The first phase aimed to identify reference cells for the inferCNV pipeline, which would be used to infer CNV patterns of malignant cells. Initially, all spots were segmented into smaller clusters based on gene expression patterns. The “immune score” was calculated for each spot using a series of immune-related signatures, including pan-immune markers (PTPRC), pan-T cell markers (CD2, CD3D, CD3E, CD3G), B cell markers (CD79A, MS4A1, CD79B), and myeloid cell markers (CD68, CD14), representing the average immune infiltration within each spot. The cluster with the highest immune score was then selected as the reference for the inferCNV analysis. For instance, in patient 4 (p4), all spots were divided into 14 distinct clusters, with cluster 5 exhibiting the highest immune score and thus designated as the reference cluster for inferCNV analysis (refer to Fig. 1B, C).

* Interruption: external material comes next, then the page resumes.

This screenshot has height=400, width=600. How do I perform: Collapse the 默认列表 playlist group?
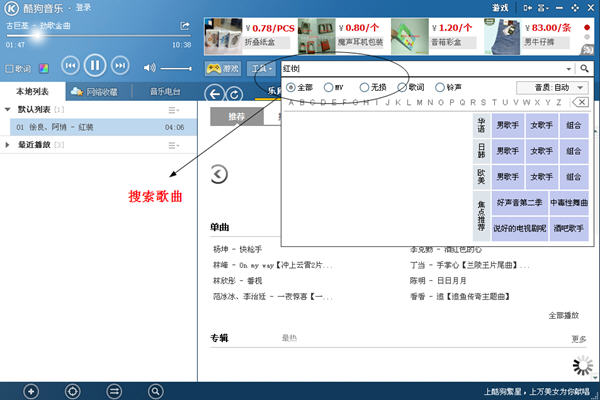(x=10, y=108)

In the second clustering phase, the goal was to differentiate malignant cells from other cell types based on CNV patterns. Hierarchical clustering, employing tree partitioning in the R package inferCNV, assigned all spots (except the reference cluster) into eight clusters (Fig. 1D). Clusters 6, 7, and 8, characterized by extremely high CNV scores, were identified as malignant clusters, while the remaining clusters showed significantly lower CNV scores (Fig. 1E). These annotations were validated by consulting two independent pathologists who analyzed the histology information from hematoxylin-eosin staining (HE). Clusters 6, 7, and 8 corresponded to scattered tumor areas, while the other clusters primarily consisted of normal epithelial cells, fibroblasts, and mixed immune cells. Subsequently, we applied the same pipeline to other samples and identified the tumor areas in each sample (illustrated in Fig. 1F). The tumor cells identified were all within the tumor areas annotated by the HE histology information.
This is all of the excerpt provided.